実験期間中ゲニステインを投与したグループは、対照群の高脂肪食餌グループに比べて精巣上体脂肪組織の重さが軽く、L-カルニチンを添加したグループの場合は、精巣上体脂肪組織の重さがさらに軽かった。結論的に、高脂肪食餌による肥満ラットの場合、ゲニステインを投与すると体脂肪の増加が抑制され、この効果はL-カルニチンを一緒に投与することによりさらに高まることが確かめられた。しかし、L-カルニチンのみを添加した場合は、高脂肪食餌の対照群と比べて、精巣上体脂肪組織の重さの差が見られなかった。

［実験例４］
８週間の食餌が終わった後、高脂肪食餌、高脂肪食餌＋ゲニステイン(0.2%)、高脂肪食餌＋ゲニステイン(0.2%)＋L-カルニチン(0.2%)、高脂肪食餌＋ゲニステイン(0.4%)の４つのグループを対象に、ラットの肝臓を摘出した。まず肝組織を均質に整え、フェノールとグア二ジン・イソチオシアネート(guanidine isothiocyanate)の混合液トリゾル（TRIZOL、 Life Technologies社、 grand Island、 NY、 USA）を用いてRNAを抽出した。このようにして得られたＲＮＡから、CPT-1 mRNAの発現の度合いをノーザンブロット(Northern blot)で測定し、これを濃度計測(densitometry)したものを図２及び図３に示した。

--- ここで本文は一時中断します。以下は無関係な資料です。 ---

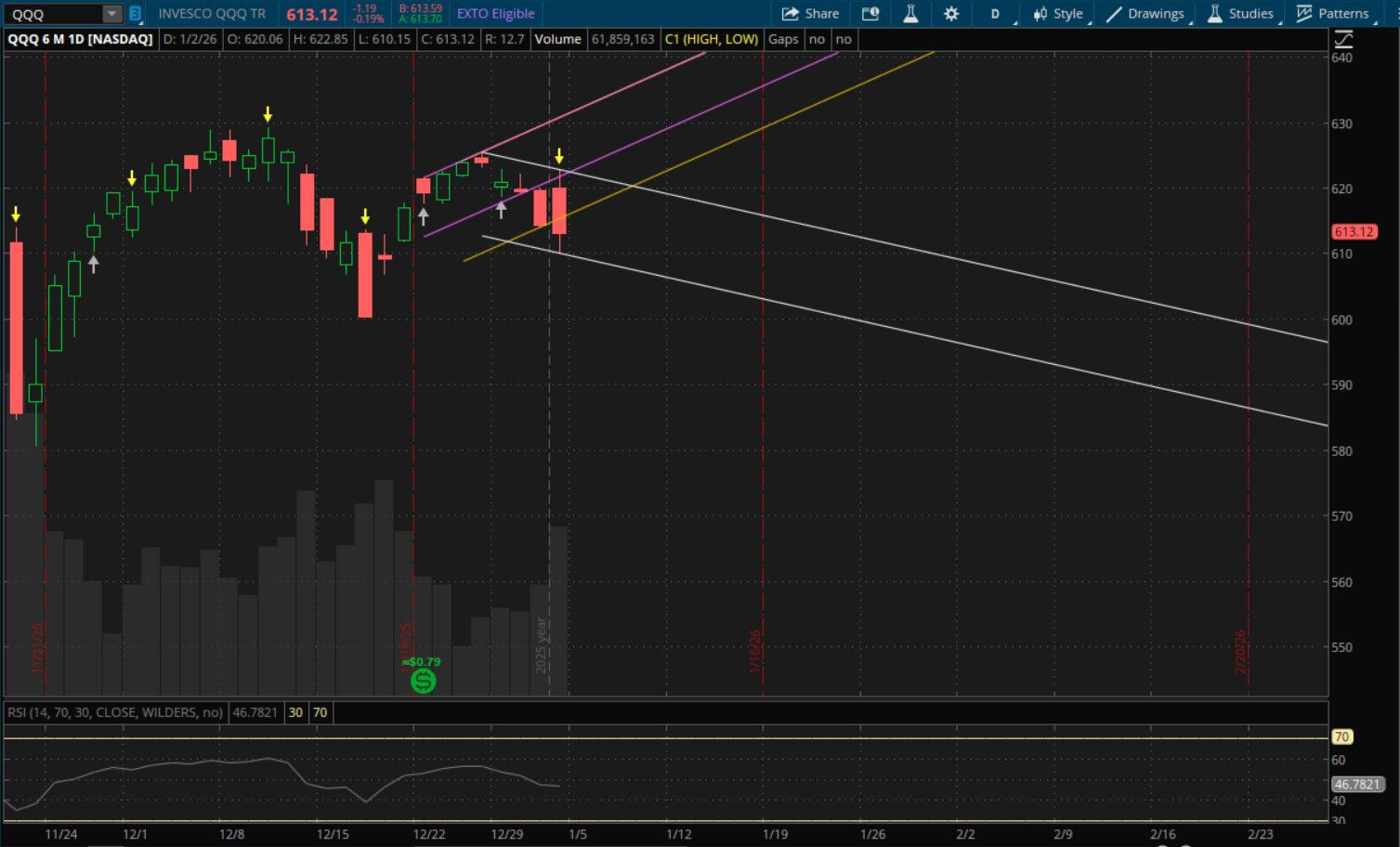
Task: Open the Patterns menu
Action: pos(1333,14)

図３に見られるように、高脂肪食餌グループに比べて、ゲニステインを服用したグループにおいてCPT-1の発現が増加し、それは、L-カルニチンを添加した場合さらに増加することがわかる。また、ゲニステインとL-カルニチンをそれぞれ０．２%ずつ含有しているグループ（HFD+CA(0.2%)+GE(0.2%)）におけるCPT-1の発現は、ゲニステインを０．４%含有しているグループ（HFD+GE(0.4%)）とほぼ同じぐらいだった。このような結果から、CPT-1の発現は、ゲニステインの濃度に比例して増加する傾向があり、L-カルニチンを一緒に摂取した場合、相乗効果があることが確かめられた。このような相乗効果は、ゲニステインを単独で多量服用した場合に見られる様々な副作用、たとえば、一部の雌ラットに見られるホルモン分泌の異状や、雄ラットの精子数の減少または精子生成の抑制など（Kazushi Okazaki et al., Arch Toxicol 2002, 76: 553-559; K. Barry Delclos et al., Reproductive toxicology 2001, 15: 647-663）の発生を予防し、高価なゲニステインの使用を減らすという点で、経済的な面においても重要な結果と言える。

［製造例１］軟カプセル
ゲニステイン８０mg、大豆油１８０mg、パーム油２mg、植物油８mg、黄蝋４mg、レシチン６mgを混合し、それを通常の方法でカプセルに詰めて軟カプセルを製造した。

［製造例２］錠剤
ゲニステイン７４mg、L-カルニチン１２０mg、ガラクトオリゴ糖２０mg、乳糖６０mg、麦芽糖１４０mgを混合し、それを流動層乾燥機で顆粒状にした後、シュガーエステル６mgを加えて、パッチングで錠剤に加工した。錠剤の最終重量は６００mgにした。

［製造例３］顆粒剤
ゲニステイン８０mg、L-カルニチン１２０mg、無水結晶ブドウ糖２５０mg、澱粉５５０mgを混合し、それを流動層造粒機で顆粒状にした後、薬包に詰めた。内容物の最終重量は１gにした。

［製造例４］ドリンク剤
ゲニステイン８０mg、L-カルニチン１２０mg、ブドウ糖１０g、クエン酸０．６g、液状オリゴ糖２５gを混合したものに精製水３００mlを加えて、２００mlずつ瓶に詰めた。その後、１３０℃で４〜５秒間殺菌した。

［製造例５］キャラメル
ゲニステイン８０mg、L-カルニチン１２０mg、コーンシロップ１．８g、脱脂牛乳０．５g、大豆レシチン０．５g、バーター０．６g、植物油０．４g、砂糖１．４g、マーガリン０．５８g、食塩２０mgを混合してキャラメルに加工した。内容物の最終重量は６gにした。

［製造例６］ダイエットバー
ゲニステイン８０mg、L-カルニチン１２０mg、澱粉２０g、小麦粉９g、水あめ１１g、麦芽糖１１mg、マーガリン６g、食塩３０mg、クエン酸３０mg、炭酸ナトリウム１４０mg、シュガーエステル(sugar ester)２gを混合してバーの形に加工した。内容物の最終重量は６０gにした。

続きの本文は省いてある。